In einer bevorzugten Ausführungsform weisen die TPC-Symbole, welche auf dem F-DPCH (und DPCH) übermittelt werden, zwei TPC-Bits auf, welche eingeschränkt sind, identisch zu sein (d. h. entweder '00' oder '11'), so dass, obwohl der F-DPCH Quadratur-Phasen-Verschiebung-Verschlüsselung-(QPSK)-moduliert ist (Quadrature Phase Shift Keying modulated), eine komplexe Repräsentation des TPC-Symbols nur entweder (1 + j) oder –(1 + j) sein kann. Unter Benutzung dieser Charakteristik der TPC-Symbole, bei dem Ausgang des Signaldetektors 110, kann die Interferenzenergie und die Signalenergie des empfangenen Signals abgeschätzt werden. Der Signaldetektor 110 kann die Schritte von Kombinieren und Phasenkorrektur basierend auf der Phasenreferenz, welche mittels eines gemeinsamen Pilotkanals (Common Pilot Channel) (CPICH) bereitgestellt ist, vor Ausgeben der Signalproben yk durchführen.
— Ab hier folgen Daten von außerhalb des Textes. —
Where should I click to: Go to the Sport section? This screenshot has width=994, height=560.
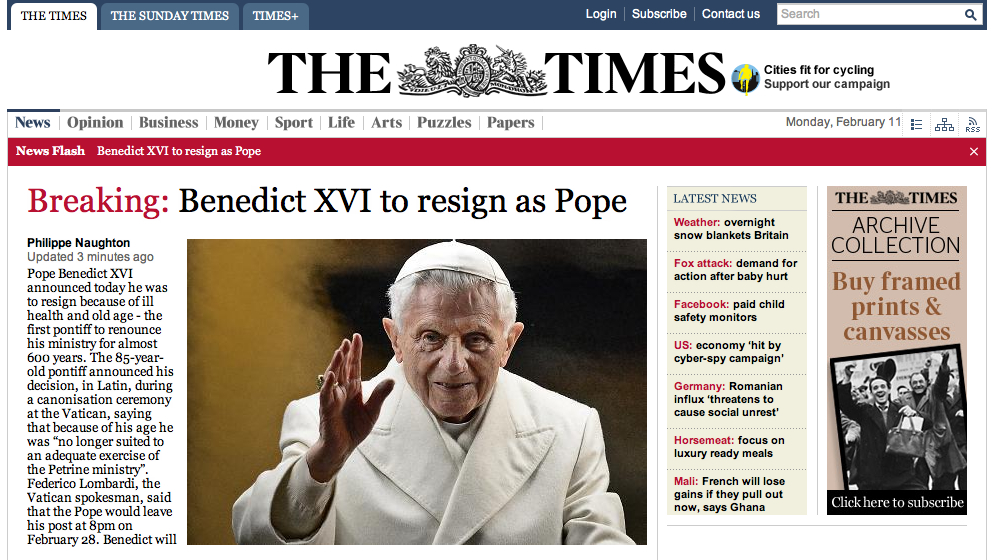(294, 122)
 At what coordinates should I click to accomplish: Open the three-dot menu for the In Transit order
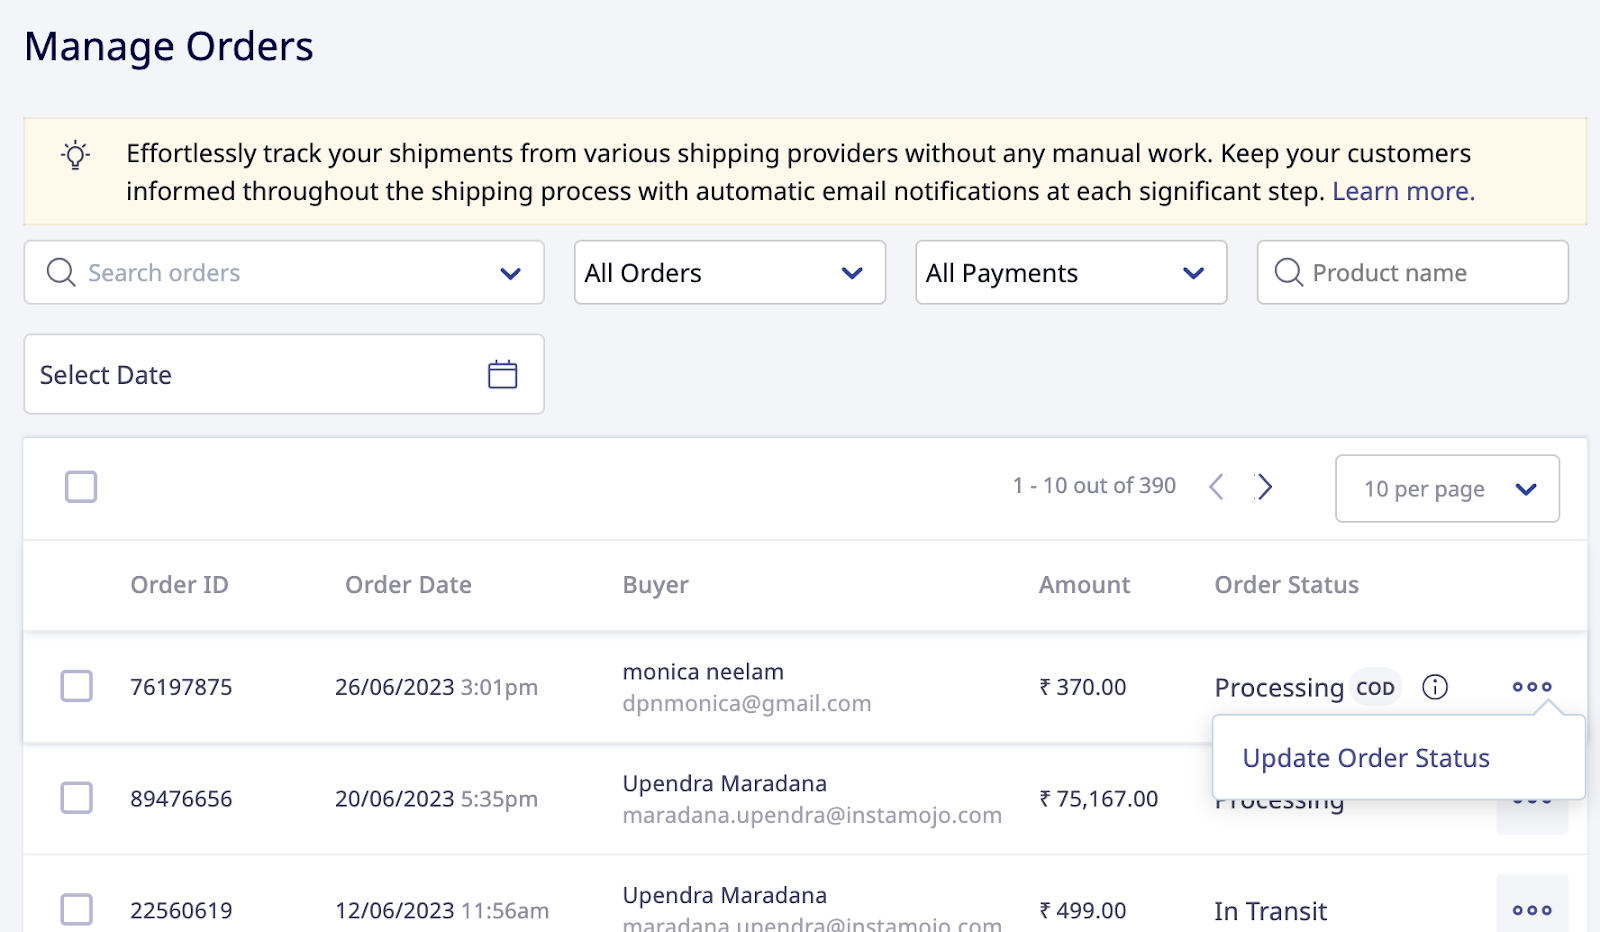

2 zeigt ein schematisches Diagramm der funktionalen Blöcke, welche in dem Signal- und Interferenzenergie-Abschätzungsblock 112 gemäß einer bevorzugten Ausführungsform der vorliegenden Erfindung umfasst sind, um die Signalenergie und Interferenzenergie-Schätzung bereitzustellen. Die funktionalen Blöcke, welche in dem Signal- und Interferenzenergie-Abschätzungsblock 112 umfasst sind, können in dem drahtlosen Empfänger 100 als Computerhardware, Software oder Firmware implementiert sein. Zum Beispiel können die funktionalen Blöcke als ein geeignet programmierter Prozessor implementiert sein oder als Codeblöcke, welche bereit zur Ausführung mittels eines geeigneten Prozessor sind.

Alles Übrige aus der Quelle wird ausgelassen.